Top of Records for processing

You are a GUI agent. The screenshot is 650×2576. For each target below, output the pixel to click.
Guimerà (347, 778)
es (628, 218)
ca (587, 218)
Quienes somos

Bottom of Records for processing

Return the material above unaltered. Include every line.

You are a GUI agent. The screenshot is 650×2576. For each target below, output the pixel to click.
Guimerà (347, 778)
es (628, 218)
ca (587, 218)
Quienes somos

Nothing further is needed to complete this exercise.